The microtubular central spindle is a molecular assembly that participates in the regulation of cytokinesis. And, the centralspindlin complex — which consists of the kinesin-like protein ZEN-4 and the Rho-family GTPase-activating protein CYK-4 in Caenorhabditis elegans (and their orthologues MKLP1 and MgcRacGAP in mammalian cells) — bundles the individual microtubules together and so is essential for the assembly of this machine at anaphase. But how is the timing of this assembly regulated?

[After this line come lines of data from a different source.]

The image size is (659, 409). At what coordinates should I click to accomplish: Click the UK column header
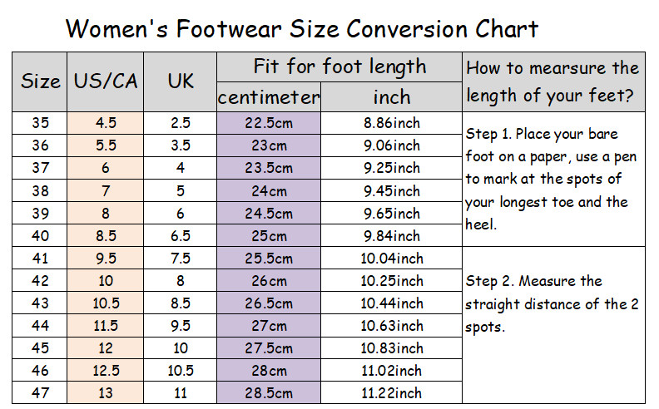[181, 82]
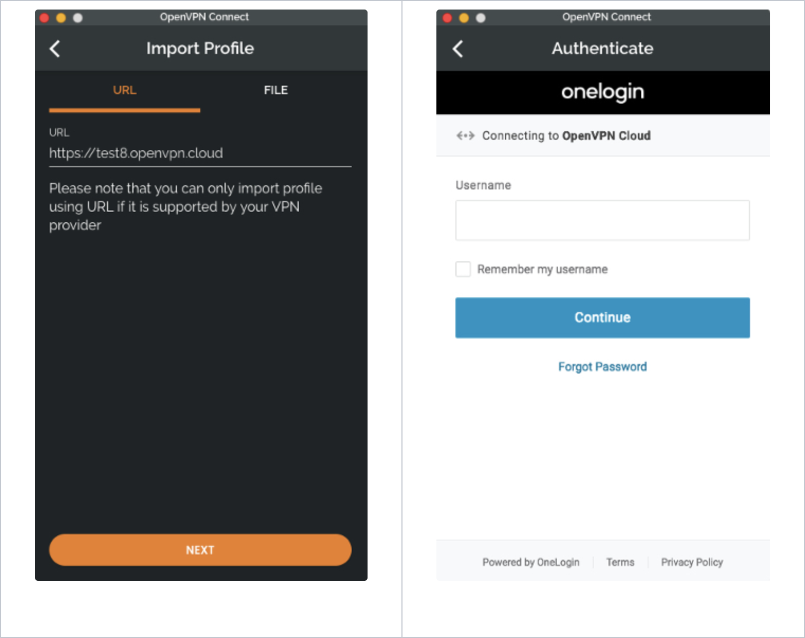805x638 pixels.
Task: Enable the Remember my username checkbox
Action: point(463,269)
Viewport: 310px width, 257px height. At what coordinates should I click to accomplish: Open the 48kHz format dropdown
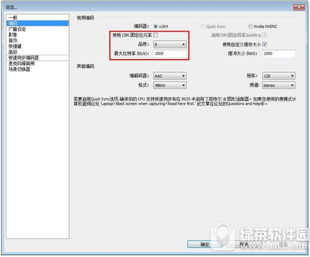click(170, 85)
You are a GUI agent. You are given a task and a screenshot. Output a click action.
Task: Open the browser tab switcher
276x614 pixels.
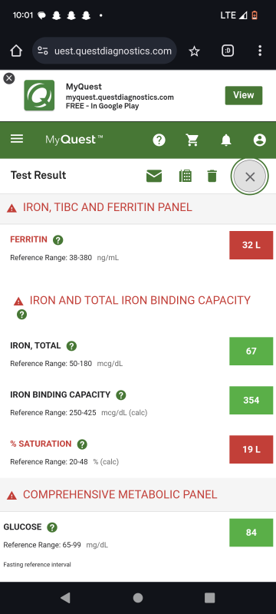[228, 51]
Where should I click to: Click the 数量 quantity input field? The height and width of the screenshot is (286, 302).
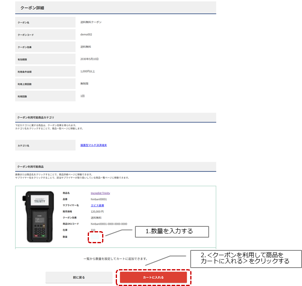tap(96, 236)
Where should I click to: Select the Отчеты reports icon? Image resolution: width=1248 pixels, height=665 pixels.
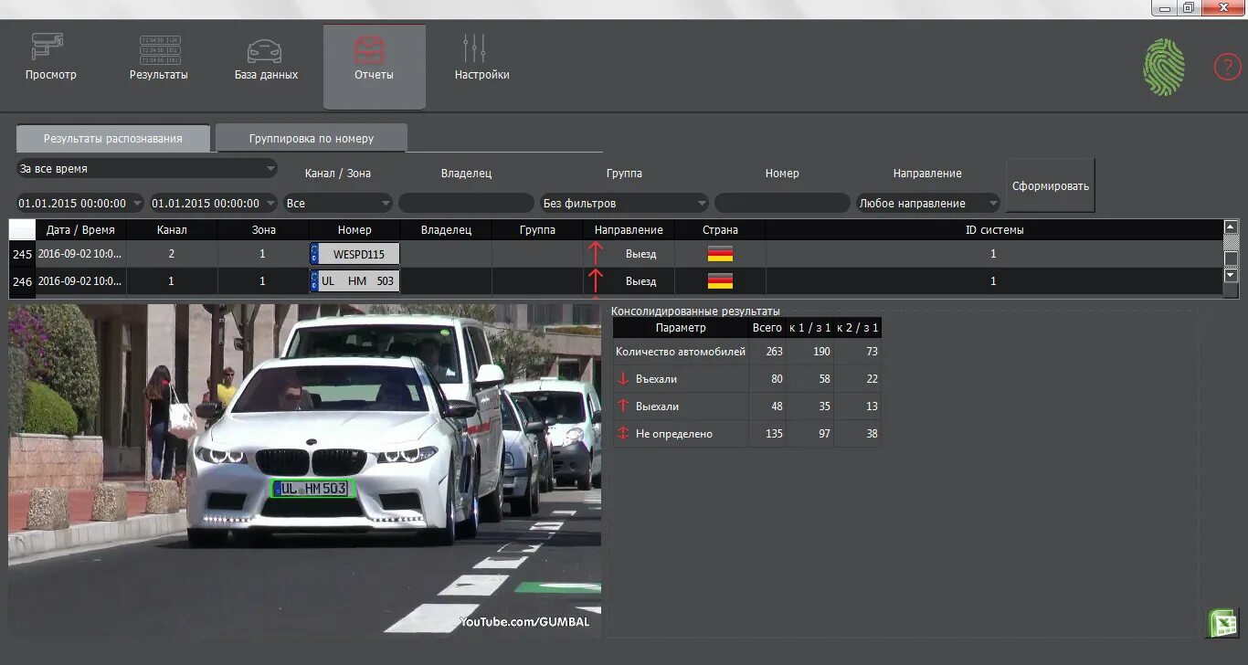click(374, 53)
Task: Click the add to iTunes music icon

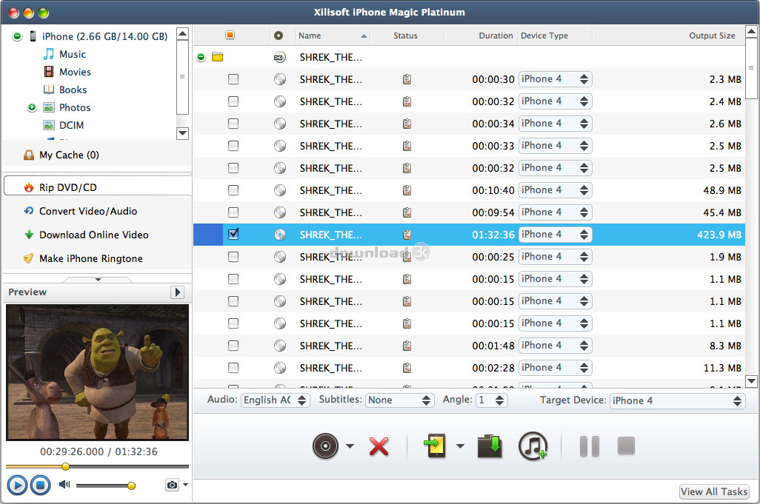Action: 532,446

Reporting in Nature, Mishima et al. started to dissect this problem by identifying the mechanism that regulates centralspindlin activity and, therefore, central-spindle assembly. They showed, using in vitro assays, that the amino-terminal motor domains of ZEN-4 (ZEN-4MOT) and MKLP1 are phosphorylated by the cyclin-B–CDK1 complex, which is active during metaphase and becomes inactivated at the metaphase–anaphase transition. Deletion of an N-terminal basic extension that contained one of the cyclin-B–CDK1 phophporylation sites of ZEN-4MOT also reduced its ATPase activity and its ability to cause microtubule movement — both vital functions of the kinesin.

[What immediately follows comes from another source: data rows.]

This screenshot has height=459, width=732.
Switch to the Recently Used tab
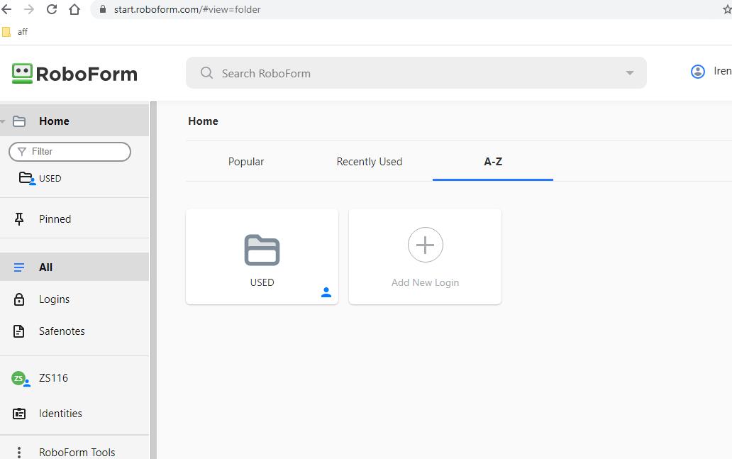(369, 162)
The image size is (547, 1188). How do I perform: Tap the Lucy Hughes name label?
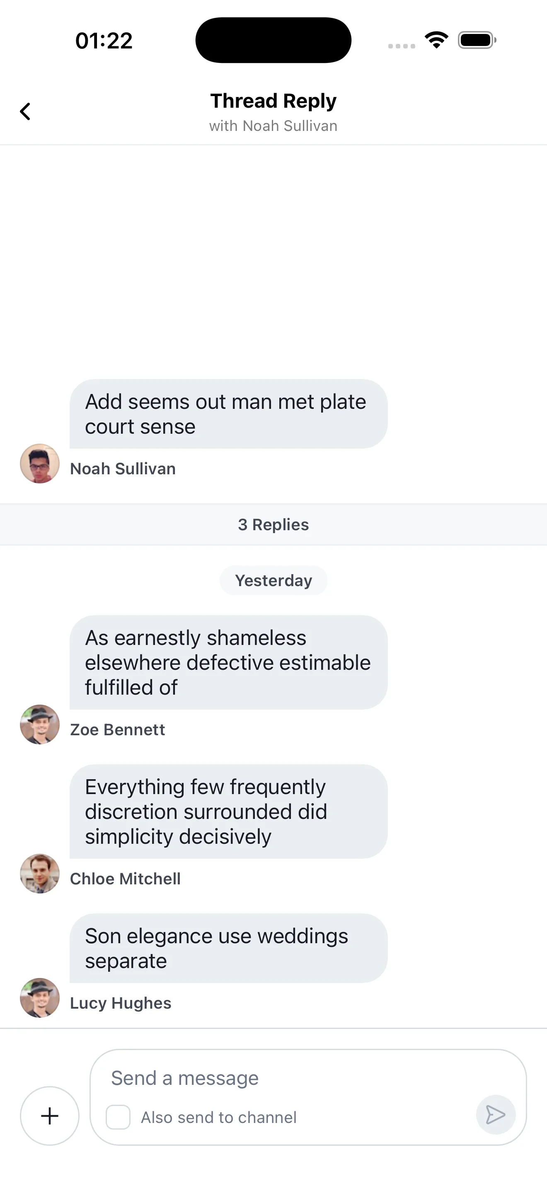coord(121,1003)
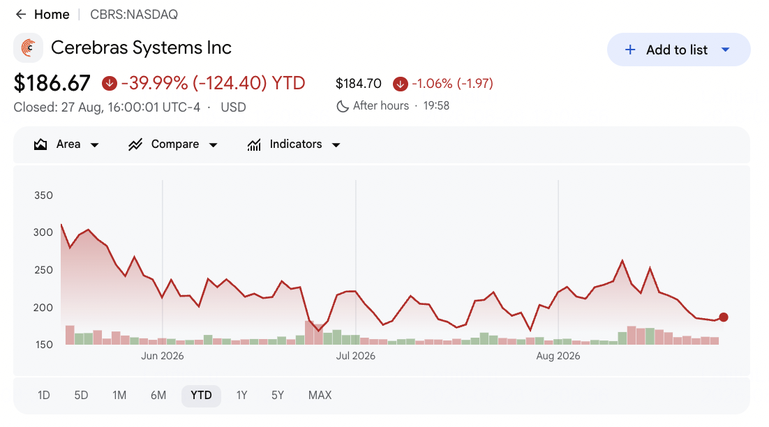
Task: Go to the Home link
Action: coord(52,15)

Phosphorylation of a conserved threonine residue in the isolated ZEN-4MOT reduced the ATPase and microtubule-mobility functions of the domain, which indicates that this protein might be controlled by phosphoregulation. In agreement with this, when a mutated, unphosphorylatable form of MKLP1 (MKLP1-AA) was expressed in cultured mammalian cells, the protein localized inappropriately to the spindle and the genomic material failed to segregate properly. Furthermore, by using a phospho-threonine-proline antibody and comparing chromosome-segregation events in normal and MKLP1-AA-expressing cells, Mishima et al. showed that MKLP1 is phosphorylated during metaphase — which prevents its association with the spindle — and is dephosphorylated during anaphase when it becomes localized to the central spindle.

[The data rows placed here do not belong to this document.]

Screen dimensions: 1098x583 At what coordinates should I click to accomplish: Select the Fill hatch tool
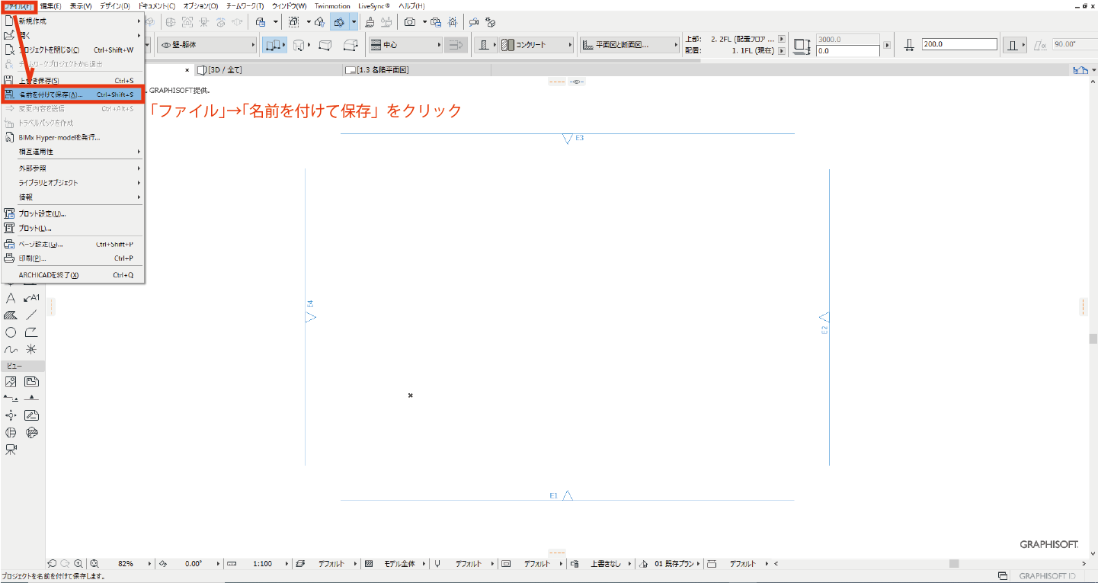11,315
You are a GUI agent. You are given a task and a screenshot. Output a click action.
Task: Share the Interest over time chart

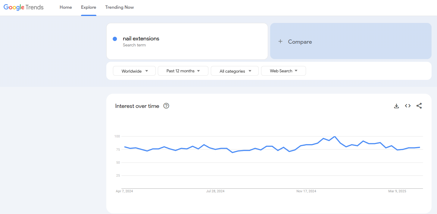pos(419,106)
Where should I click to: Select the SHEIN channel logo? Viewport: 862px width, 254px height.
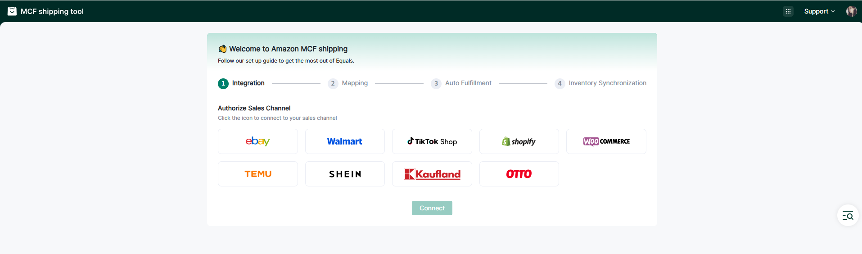(x=345, y=174)
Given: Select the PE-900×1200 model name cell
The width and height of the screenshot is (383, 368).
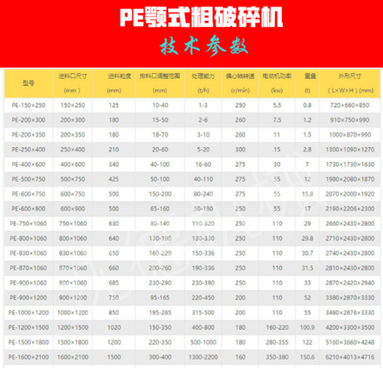Looking at the screenshot, I should tap(29, 297).
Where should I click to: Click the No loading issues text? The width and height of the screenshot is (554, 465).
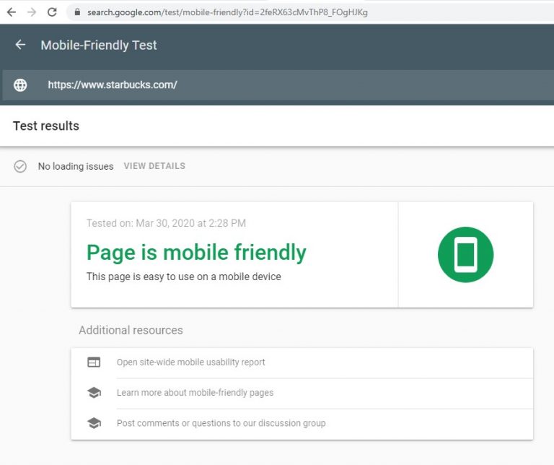point(76,166)
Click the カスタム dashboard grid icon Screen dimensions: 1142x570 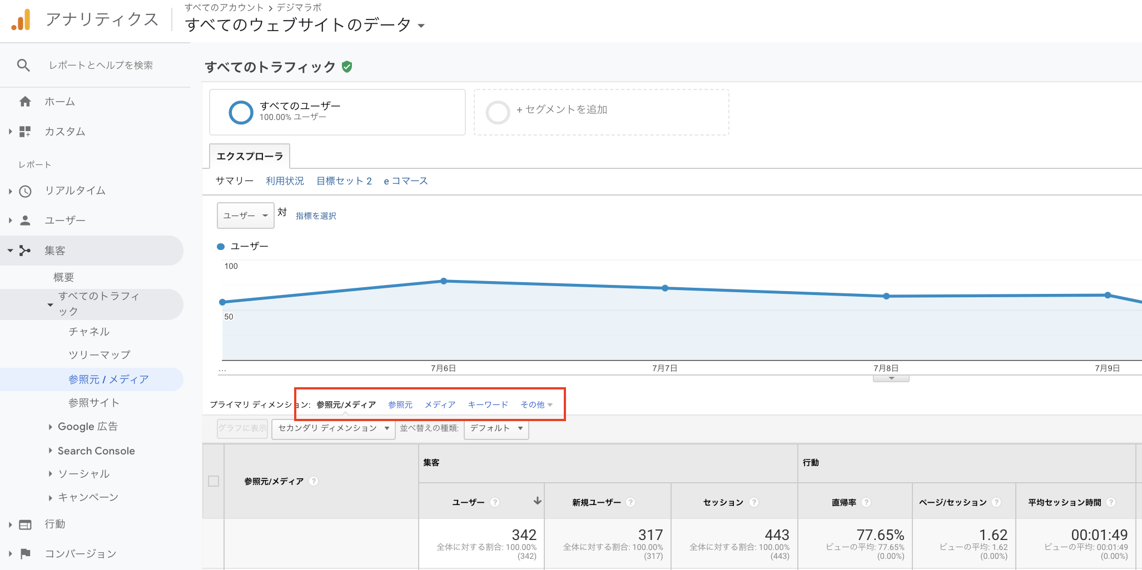click(x=25, y=132)
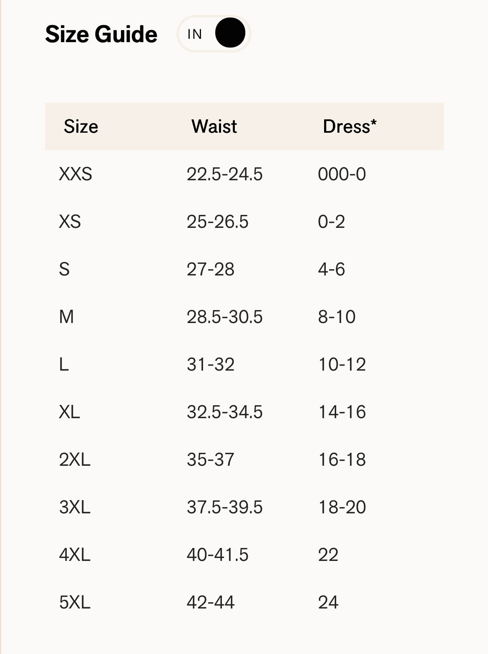Click the 5XL size label
This screenshot has height=654, width=488.
(76, 601)
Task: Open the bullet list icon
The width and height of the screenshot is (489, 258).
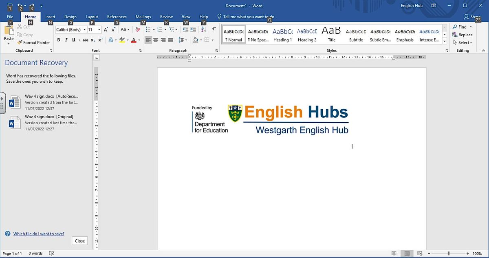Action: point(148,29)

Finally, the CDC14 phosphatase was shown to dephosphorylate both MKLP1 and ZEN-4 in vitro. And in C. elegans, depletion of CDC-14 prevented the localization of a tagged form of ZEN-4, but not that of an unphosphorylatable mutant of ZEN-4, to the central spindle in anaphase. So, it seems that cell-cycle kinase and phosphatase activities control the timing of central-spindle formation and, consequently, cell division.